### Aim of the exercise
Rewrite the items below, changing every "Viewport" to "Window" and leaving everything else as it is.

### Material provided
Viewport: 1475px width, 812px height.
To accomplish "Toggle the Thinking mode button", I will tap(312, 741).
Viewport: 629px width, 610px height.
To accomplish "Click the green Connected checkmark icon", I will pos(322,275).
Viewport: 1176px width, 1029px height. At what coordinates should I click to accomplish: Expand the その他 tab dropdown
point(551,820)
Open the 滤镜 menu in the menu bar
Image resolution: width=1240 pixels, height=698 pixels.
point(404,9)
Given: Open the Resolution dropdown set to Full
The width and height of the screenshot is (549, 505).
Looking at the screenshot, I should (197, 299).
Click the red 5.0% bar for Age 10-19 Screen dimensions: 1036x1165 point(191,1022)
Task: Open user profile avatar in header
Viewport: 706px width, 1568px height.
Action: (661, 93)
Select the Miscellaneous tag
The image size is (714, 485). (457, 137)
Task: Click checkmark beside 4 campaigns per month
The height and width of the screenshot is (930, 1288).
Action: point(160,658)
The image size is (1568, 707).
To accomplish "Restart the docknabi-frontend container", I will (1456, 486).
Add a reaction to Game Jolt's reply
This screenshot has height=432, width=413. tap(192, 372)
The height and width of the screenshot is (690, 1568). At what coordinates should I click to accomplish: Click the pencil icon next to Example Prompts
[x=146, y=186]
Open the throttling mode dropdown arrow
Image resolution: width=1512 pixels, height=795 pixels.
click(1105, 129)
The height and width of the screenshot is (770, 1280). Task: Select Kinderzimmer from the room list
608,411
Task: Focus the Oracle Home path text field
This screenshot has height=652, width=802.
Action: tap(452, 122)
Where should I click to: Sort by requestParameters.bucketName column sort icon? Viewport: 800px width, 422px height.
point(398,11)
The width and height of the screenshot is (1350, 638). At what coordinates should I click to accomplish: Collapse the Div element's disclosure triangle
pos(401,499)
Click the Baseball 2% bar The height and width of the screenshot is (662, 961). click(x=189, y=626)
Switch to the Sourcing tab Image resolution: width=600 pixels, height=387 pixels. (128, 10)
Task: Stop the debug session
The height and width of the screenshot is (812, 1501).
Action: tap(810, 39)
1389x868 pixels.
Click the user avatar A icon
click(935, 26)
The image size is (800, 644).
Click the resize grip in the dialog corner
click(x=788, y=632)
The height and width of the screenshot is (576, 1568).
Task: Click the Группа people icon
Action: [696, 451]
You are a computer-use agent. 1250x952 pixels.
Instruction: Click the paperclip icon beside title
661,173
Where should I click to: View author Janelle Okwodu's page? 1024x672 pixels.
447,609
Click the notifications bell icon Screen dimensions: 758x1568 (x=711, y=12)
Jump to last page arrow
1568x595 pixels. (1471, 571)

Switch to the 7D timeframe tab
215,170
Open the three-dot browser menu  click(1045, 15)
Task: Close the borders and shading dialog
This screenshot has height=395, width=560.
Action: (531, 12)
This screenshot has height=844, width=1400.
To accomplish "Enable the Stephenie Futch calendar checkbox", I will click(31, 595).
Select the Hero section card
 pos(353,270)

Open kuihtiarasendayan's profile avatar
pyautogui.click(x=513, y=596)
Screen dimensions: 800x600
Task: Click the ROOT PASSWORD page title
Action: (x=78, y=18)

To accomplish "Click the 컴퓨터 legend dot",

### Final answer
Window: 1475px width, 812px height.
To accomplish "Toggle the Thinking mode button", I will tap(312, 741).
Window: 629px width, 610px height.
To accomplish "Click the green Connected checkmark icon", I will pos(322,275).
Window: 1176px width, 1029px height. At what coordinates should I click to accomplish: Expand the その他 tab dropdown
point(551,820)
Open the 滤镜 menu in the menu bar
Image resolution: width=1240 pixels, height=698 pixels.
point(404,9)
Given: Open the Resolution dropdown set to Full
The width and height of the screenshot is (549, 505).
Looking at the screenshot, I should (197, 299).
Click the red 5.0% bar for Age 10-19 Screen dimensions: 1036x1165 point(191,1022)
Task: Open user profile avatar in header
Window: 706px width, 1568px height.
Action: (661, 93)
Select the Miscellaneous tag
The image size is (714, 485). (457, 137)
Task: Click checkmark beside 4 campaigns per month
The height and width of the screenshot is (930, 1288).
Action: point(160,658)
The image size is (1568, 707).
To accomplish "Restart the docknabi-frontend container", I will (1456, 486).
Add a reaction to Game Jolt's reply
This screenshot has height=432, width=413. tap(192, 372)
The height and width of the screenshot is (690, 1568). At what coordinates should I click to accomplish: Click the pencil icon next to Example Prompts
[x=146, y=186]
Open the throttling mode dropdown arrow
Image resolution: width=1512 pixels, height=795 pixels.
click(1105, 129)
The height and width of the screenshot is (770, 1280). Task: Select Kinderzimmer from the room list
608,411
Task: Focus the Oracle Home path text field
This screenshot has height=652, width=802.
Action: tap(452, 122)
Where should I click to: Sort by requestParameters.bucketName column sort icon? Window: 800px width, 422px height.
point(398,11)
The width and height of the screenshot is (1350, 638). At what coordinates should I click to accomplish: Collapse the Div element's disclosure triangle
pos(401,499)
Click the Baseball 2% bar The height and width of the screenshot is (662, 961). click(x=189, y=626)
Switch to the Sourcing tab Image resolution: width=600 pixels, height=387 pixels. (128, 10)
Task: Stop the debug session
The height and width of the screenshot is (812, 1501).
Action: tap(810, 39)
1389x868 pixels.
Click the user avatar A icon
click(935, 26)
The image size is (800, 644).
Click the resize grip in the dialog corner
click(x=788, y=632)
The height and width of the screenshot is (576, 1568).
Task: Click the Группа people icon
Action: [696, 451]
You are a computer-use agent. 1250x952 pixels.
Instruction: Click the paperclip icon beside title
661,173
Where should I click to: View author Janelle Okwodu's page? 1024x672 pixels.
447,609
Click the notifications bell icon Screen dimensions: 758x1568 (x=711, y=12)
Jump to last page arrow
1568x595 pixels. (1471, 571)

Switch to the 7D timeframe tab
215,170
Open the three-dot browser menu  click(1045, 15)
Task: Close the borders and shading dialog
This screenshot has height=395, width=560.
Action: (531, 12)
This screenshot has height=844, width=1400.
To accomplish "Enable the Stephenie Futch calendar checkbox", I will click(31, 595).
Select the Hero section card
 pos(353,270)

Open kuihtiarasendayan's profile avatar
pyautogui.click(x=513, y=596)
Screen dimensions: 800x600
Task: Click the ROOT PASSWORD page title
Action: (x=78, y=18)

To accomplish "Click the 컴퓨터 legend dot",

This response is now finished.